##### TEXT SECTION

Valerian Lunkevich

Lunkevich, Valerian Viktorovich

 

Born June 10 (22), 1866, in Yerevan; died Dec. 1, 1941, in Sverdlovsk. Soviet biologist; popularizer and historian of the natural sciences.

Lunkevich studied at the universities of St. Petersburg and Kharkov and graduated from Kharkov in 1888. He was exiled for antigovernment activities in 1905. He lived and worked in Paris and was active in founding the Russian People’s University, where he became a lecturer. He returned to Russia in 1917. In 1923 he began working at the University of the Crimea (from 1925, as professor and chairman of the subdepartment of general biology). In 1933 he became head of the subdepartment of Darwinism at the Moscow Oblast Pedagogical Institute, and in 1940, head of the subdepartment of Darwinism at the City of Moscow Institute of Pedagogy. Lunkevich was the author of many popular books on the natural sciences (chiefly on biology). He also wrote the fundamental three-volume history of biology From Heraclitus to Darwin (1936-43; reissued, vols. 1-2, 1960).

WORKS

Nauka o zhizni, 5th ed. Moscow-Leningrad, 1928.
Osnovy zhizni, 4th ed., vols. 1-3. Moscow-Leningrad, 1928-29.
Kletka i zhizn’ 3rd ed. Moscow, 1935.

REFERENCE

Puzanov, I. I. “Pamiati V. V. Lunkevicha.” Biul Moskovskogo ob-va ispytatelei prirody: Otdel biologicheskii, 1947, issue 6.

##########

* [TASKS TO PERFORM]
(1) Answer these questions from the Lunkevich entry:
(a) In what year did Lunkevich graduate from Kharkov?
(b) In what city did he die?
(c) Which edition of Osnovy zhizni is listed among his works?
(2) Transcribe the Lunkevich entry from "Lunkevich studied at" up to and including "vols. 1-2, 1960).".

##### EXTRACTED MATERIAL

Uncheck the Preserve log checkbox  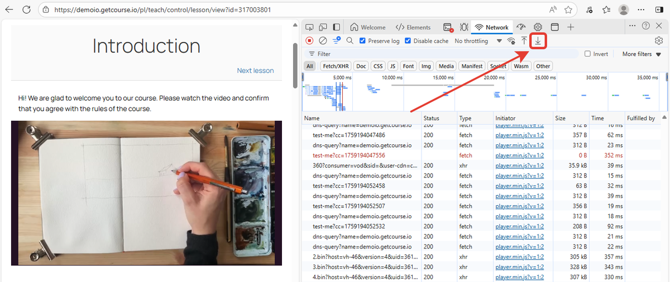pyautogui.click(x=363, y=41)
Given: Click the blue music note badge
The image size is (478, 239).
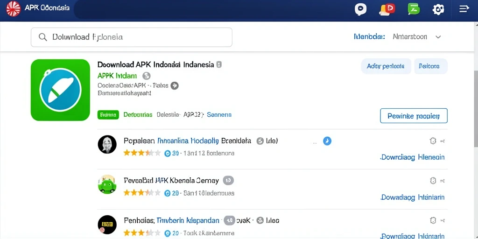Looking at the screenshot, I should [x=327, y=141].
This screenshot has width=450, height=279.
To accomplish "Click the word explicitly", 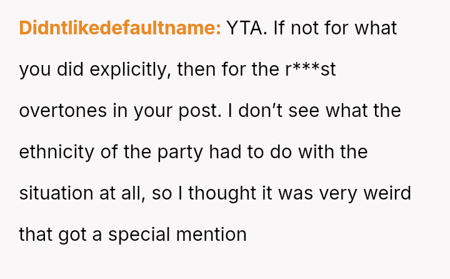I will pos(130,69).
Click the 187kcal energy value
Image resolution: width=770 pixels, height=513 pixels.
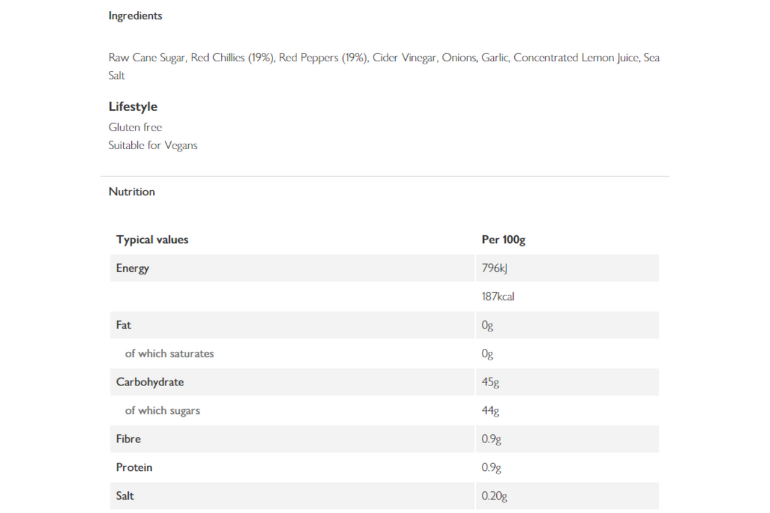tap(498, 296)
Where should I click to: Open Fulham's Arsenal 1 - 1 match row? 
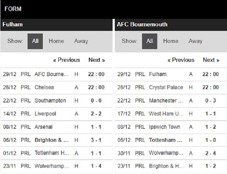tap(56, 127)

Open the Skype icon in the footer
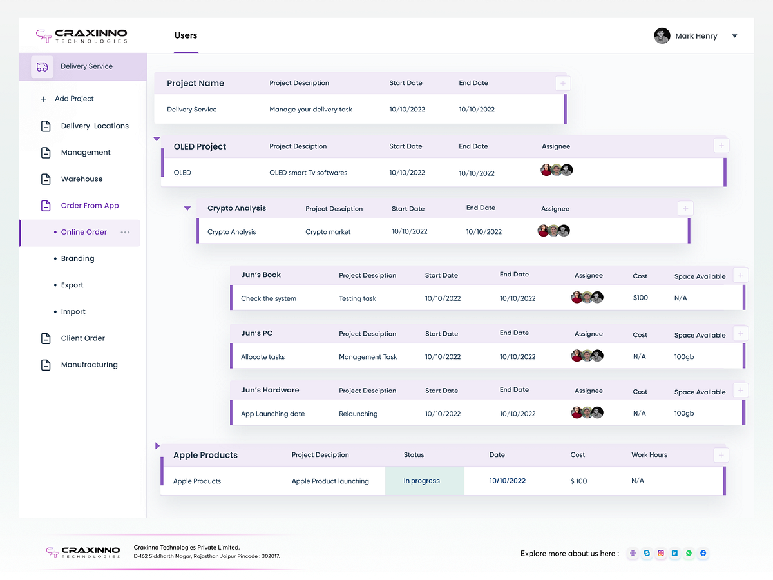[647, 553]
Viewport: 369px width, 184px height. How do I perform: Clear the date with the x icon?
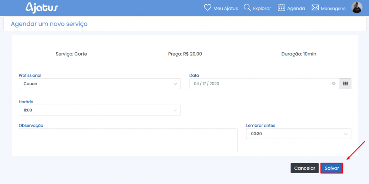(334, 83)
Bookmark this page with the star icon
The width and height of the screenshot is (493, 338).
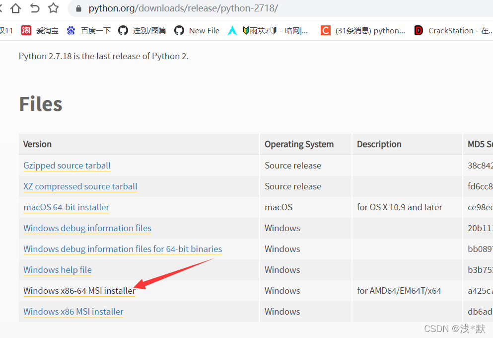tap(53, 8)
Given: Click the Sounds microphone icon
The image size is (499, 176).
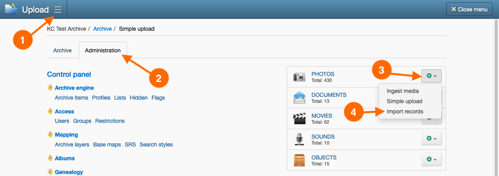Looking at the screenshot, I should (x=299, y=139).
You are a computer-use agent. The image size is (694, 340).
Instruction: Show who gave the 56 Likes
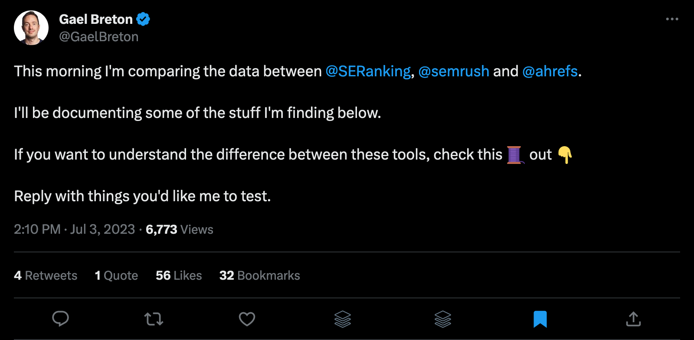pyautogui.click(x=179, y=275)
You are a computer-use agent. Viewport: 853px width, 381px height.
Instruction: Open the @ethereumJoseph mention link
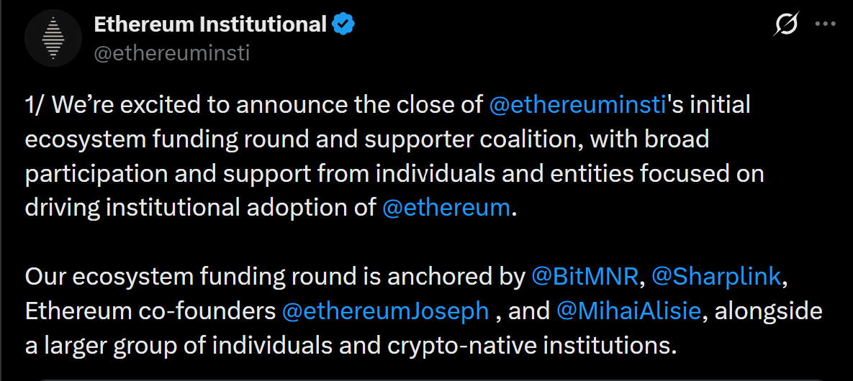point(386,311)
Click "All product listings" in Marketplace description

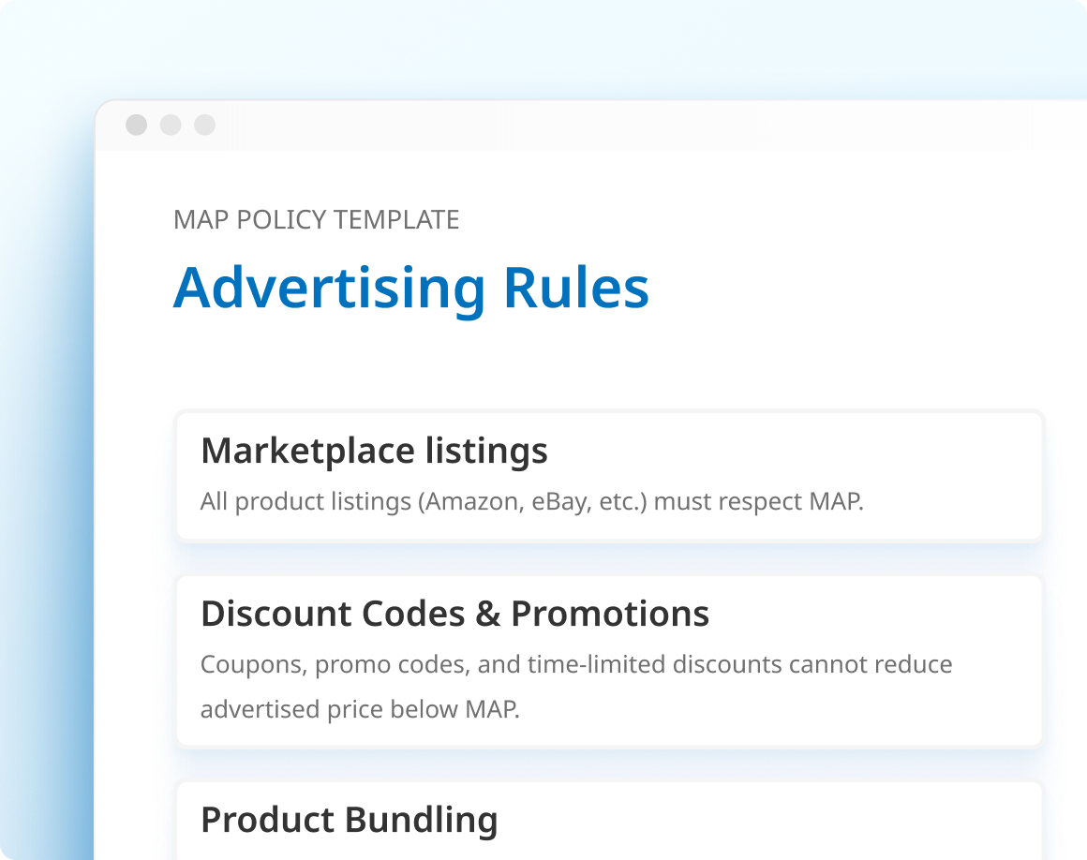tap(305, 501)
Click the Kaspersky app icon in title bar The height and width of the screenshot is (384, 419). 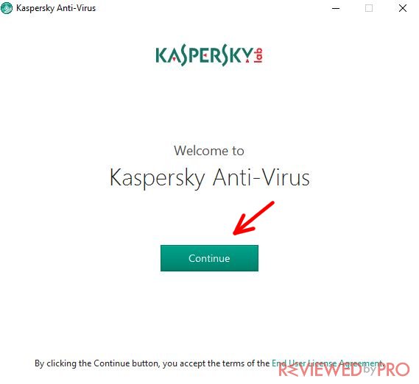click(7, 8)
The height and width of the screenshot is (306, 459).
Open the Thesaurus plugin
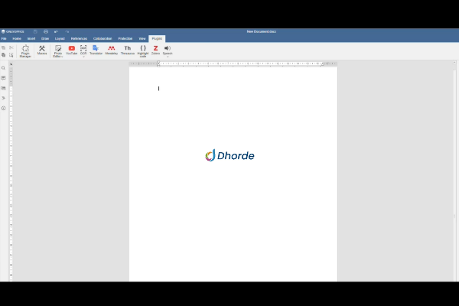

##########

* [YOUR RESPONSES]
(1)
(a) 1888
(b) Sverdlovsk
(c) The 4th edition

(2)
Lunkevich studied at the universities of St. Petersburg and Kharkov and graduated from Kharkov in 1888. He was exiled for antigovernment activities in 1905. He lived and worked in Paris and was active in founding the Russian People’s University, where he became a lecturer. He returned to Russia in 1917. In 1923 he began working at the University of the Crimea (from 1925, as professor and chairman of the subdepartment of general biology). In 1933 he became head of the subdepartment of Darwinism at the Moscow Oblast Pedagogical Institute, and in 1940, head of the subdepartment of Darwinism at the City of Moscow Institute of Pedagogy. Lunkevich was the author of many popular books on the natural sciences (chiefly on biology). He also wrote the fundamental three-volume history of biology From Heraclitus to Darwin (1936-43; reissued, vols. 1-2, 1960).